The following properties are available for each atom:

In [None]:
qm_H5File["10GS"]["atom_properties"]["atom_properties_names"][()]

array([b'x', b'y', b'z', b'hybridisation', b'group', b'gfn2_charge',
       b'gfn2_charge_(wet_octanol)', b'gfn2_charge_(water)',
       b'AM1_charge', b'AM1_CM1_charge', b'AM1_CM2_charge',
       b'AM1_CM3_charge', b'PM6_charge', b'gfn2_polarisation',
       b'gfn2_polarisation_(wet_octanol)', b'gfn2_polarisation_(water)',
       b'gfn2_charge_electrophilicity',
       b'gfn2_charge_electrophilicity_softness',
       b'gfn2_charge_nucleophilicity_softness',
       b'gfn2_charge_nucleophilicity', b'gfn2_charge_radical',
       b'gfn2_charge_radical_softness', b'gfn2_orbital_electrophilicity',
       b'gfn2_orbital_electrophilicity_softness',
       b'gfn2_orbital_nucleophilicity_softness',
       b'gfn2_orbital_nucleophilicity', b'gfn2_orbital_radical',
       b'gfn2_orbital_radical_softness'], dtype='|S38')

You can access the values for each of the properties using the respective index. For example the coordinates are given in the first 3 entries:

In [None]:
xyz = qm_H5File["10GS"]["atom_properties"]["atom_properties_values"][:, 0:3]

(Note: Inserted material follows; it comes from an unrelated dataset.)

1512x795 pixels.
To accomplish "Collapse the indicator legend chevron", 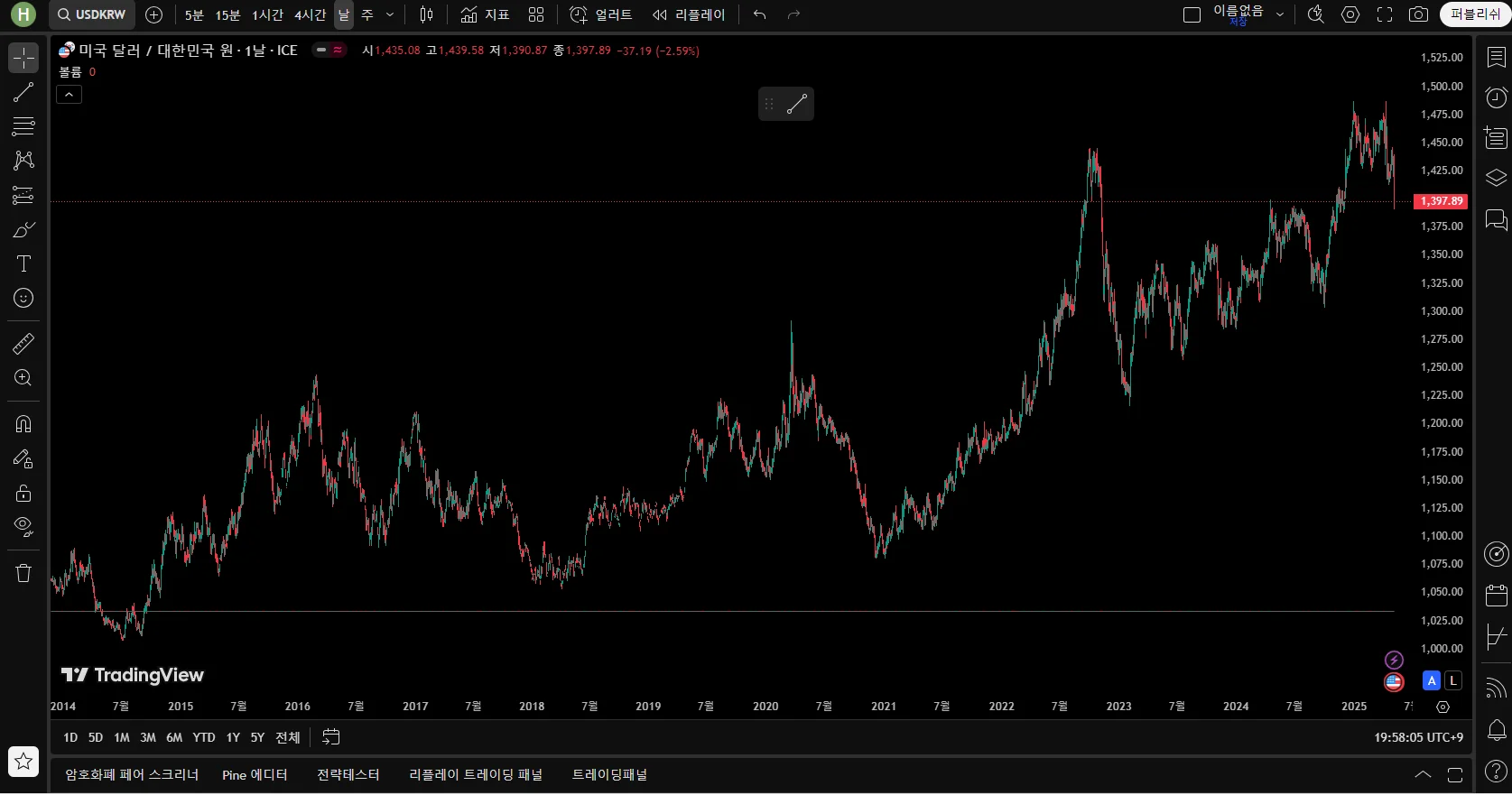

We also provide several molecular properties that can be accessed directly using the respective key.

In [None]:
qm_H5File["10GS"]["mol_properties"].keys()

<KeysViewHDF5 ['Electron_Affinity', 'Electronegativity', 'Hardness', 'Ionization_Potential', 'Koopman', 'molecular_weight', 'total_charge']>

Target values can be accessed by specifiying into bracket the molecule name, then mol_properties and finally the name of the target value that we want to access:

In [None]:
qm_H5File["10GS"]["mol_properties"]["Electron_Affinity"][()]

6.0974

We can access to the mean and standard-deviation of each target value over all structures by specifiying it into bracket.
We first specify the set, then the target value and finally either mean or std.

In [None]:
qm_normFile.keys()

<KeysViewHDF5 ['Electron_Affinity', 'Electronegativity', 'Hardness', 'Ionization_Potential']>

In [None]:
print(qm_normFile["Electron_Affinity"]["mean"][()])
print(qm_normFile["Electron_Affinity"]["std"][()])

6.33265
18.636927


## Datasets and dataloaders

### PyTorch

The QM and MD datasets are warped into a PyTorch Dataset class under the name MolDataset and ProtDataset, respectively.
The parameters taken by the two classes as well as their types can be found as follow.

In [None]:
help(MolDataset)

In [None]:
help(ProtDataset)

In [None]:
%cd /content/MiSaTo_dataset/data/QM/splits/
%pwd

/content/MiSaTo_dataset/data/QM/splits


'/content/MiSaTo_dataset/data/QM/splits'

We can load the data by instanciating MolDataset and providing the QM H5 file, the text file that indicates the molecule used for training and the norm file used to normalize the target values.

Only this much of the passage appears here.